[Opening Dataset excerpts section]

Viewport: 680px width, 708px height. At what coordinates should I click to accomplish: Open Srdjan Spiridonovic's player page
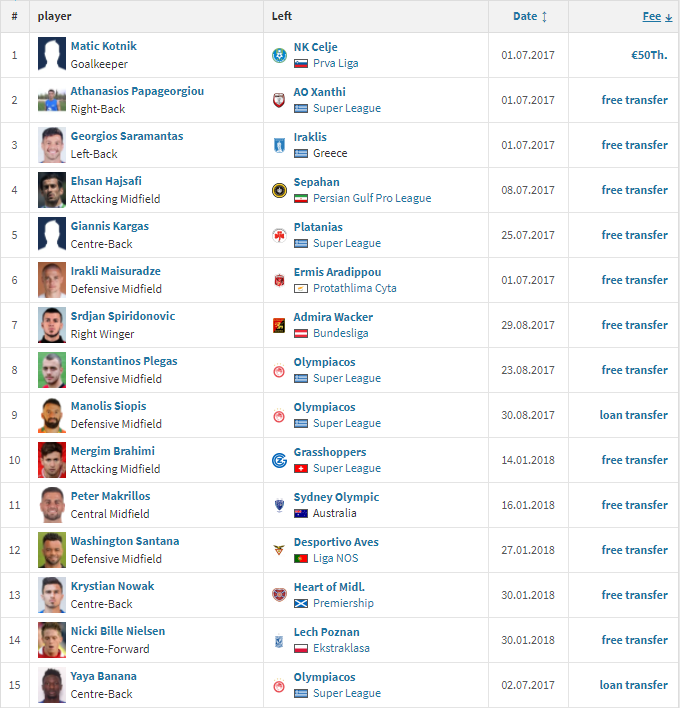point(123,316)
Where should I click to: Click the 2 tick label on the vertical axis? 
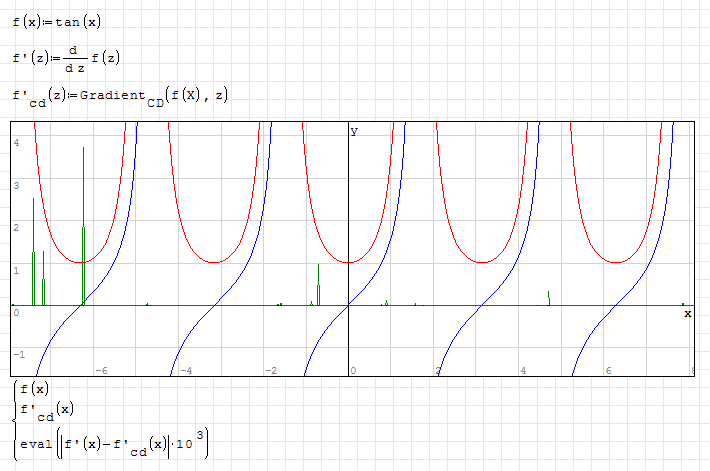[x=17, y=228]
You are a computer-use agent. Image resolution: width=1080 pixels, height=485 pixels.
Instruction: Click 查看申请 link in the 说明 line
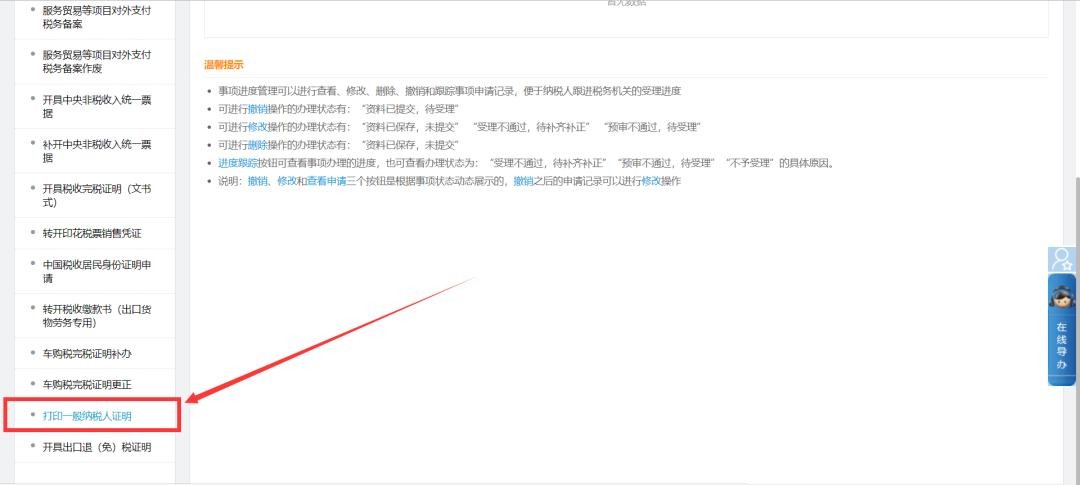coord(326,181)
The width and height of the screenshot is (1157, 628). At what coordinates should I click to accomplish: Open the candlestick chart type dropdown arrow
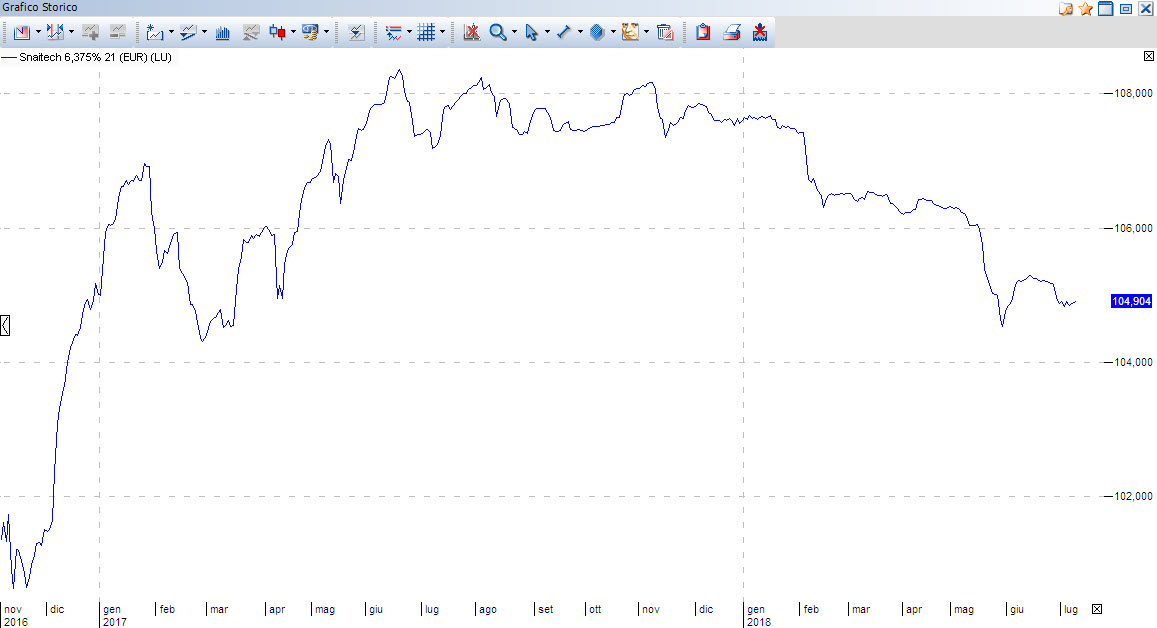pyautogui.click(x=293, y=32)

[Closing Dataset excerpts section]

:: Problem details ::
Without copying any picture, write out all of the material exactly as it reads.

:: Answer to this problem ::
Viewport: 680px width, 708px height. At what coordinates should I click to accomplish: Open Srdjan Spiridonovic's player page
point(123,316)
Where should I click to: Click the 2 tick label on the vertical axis? 
[x=17, y=228]
You are a computer-use agent. Image resolution: width=1080 pixels, height=485 pixels.
Instruction: Click 查看申请 link in the 说明 line
coord(326,181)
The width and height of the screenshot is (1157, 628). At what coordinates should I click to accomplish: Open the candlestick chart type dropdown arrow
pyautogui.click(x=293, y=32)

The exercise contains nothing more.